▶ _Extract provided_
******

I've been dealing w/ issues on Emulex OCe11102-FM logging out of the vSAN Fabric and not recovering.
Long story short, it's been a firmware problem and I was able to get a alpha firmware that fixed the issue.
In the meantime, I had created a PowerCLI script to auto-remediate every hour if a degraded path was detected. I wasn't fond of the solution, so I looked to vCenter alarms to see if I could have them do it for me. Turns out they can, but there are caveats to this approach.
What follows is an example of how to set something like this up and details specific to the errors/configuration I was dealing with.

******

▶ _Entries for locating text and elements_
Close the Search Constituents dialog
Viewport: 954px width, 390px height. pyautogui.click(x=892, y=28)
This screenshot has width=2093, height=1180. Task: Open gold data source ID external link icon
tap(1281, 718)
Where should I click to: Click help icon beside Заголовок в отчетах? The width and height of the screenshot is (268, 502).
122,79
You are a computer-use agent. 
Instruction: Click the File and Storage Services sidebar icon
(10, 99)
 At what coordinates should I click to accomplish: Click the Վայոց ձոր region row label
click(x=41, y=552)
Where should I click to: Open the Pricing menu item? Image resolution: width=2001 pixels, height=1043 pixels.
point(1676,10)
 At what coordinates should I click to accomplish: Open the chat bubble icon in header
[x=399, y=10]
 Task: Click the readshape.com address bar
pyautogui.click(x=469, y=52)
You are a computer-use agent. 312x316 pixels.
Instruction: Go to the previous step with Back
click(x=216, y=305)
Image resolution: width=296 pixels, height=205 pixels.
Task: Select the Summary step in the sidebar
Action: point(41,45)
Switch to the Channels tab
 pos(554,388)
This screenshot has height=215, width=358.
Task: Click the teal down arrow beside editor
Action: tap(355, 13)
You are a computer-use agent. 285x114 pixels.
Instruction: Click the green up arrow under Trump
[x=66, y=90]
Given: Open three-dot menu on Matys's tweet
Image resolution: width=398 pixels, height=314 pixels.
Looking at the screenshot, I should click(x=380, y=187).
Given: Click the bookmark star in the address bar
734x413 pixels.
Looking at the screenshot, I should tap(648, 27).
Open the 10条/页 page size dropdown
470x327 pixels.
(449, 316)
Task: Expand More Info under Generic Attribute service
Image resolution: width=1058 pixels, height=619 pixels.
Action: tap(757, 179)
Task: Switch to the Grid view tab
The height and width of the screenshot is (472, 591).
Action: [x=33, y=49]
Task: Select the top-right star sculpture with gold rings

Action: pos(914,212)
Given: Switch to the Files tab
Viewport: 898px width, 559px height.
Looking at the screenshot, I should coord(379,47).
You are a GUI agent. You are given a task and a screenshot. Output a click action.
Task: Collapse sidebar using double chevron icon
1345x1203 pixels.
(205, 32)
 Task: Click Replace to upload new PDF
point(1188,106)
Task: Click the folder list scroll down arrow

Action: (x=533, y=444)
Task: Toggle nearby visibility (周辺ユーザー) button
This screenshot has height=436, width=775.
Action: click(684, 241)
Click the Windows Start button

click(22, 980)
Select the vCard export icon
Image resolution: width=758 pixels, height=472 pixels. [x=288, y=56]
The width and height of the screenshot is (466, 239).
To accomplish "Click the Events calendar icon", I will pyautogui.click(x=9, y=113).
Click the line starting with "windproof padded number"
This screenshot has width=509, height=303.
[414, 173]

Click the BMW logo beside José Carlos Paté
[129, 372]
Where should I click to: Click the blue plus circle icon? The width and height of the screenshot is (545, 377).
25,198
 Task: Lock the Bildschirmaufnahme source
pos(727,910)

******

▶ _Task statement_
In the post about the Emulex adapters dropping off the vSAN fabric, how often did the PowerCLI script auto-remediate?

▶ _Result of this task_
Every hour, if a degraded path was detected.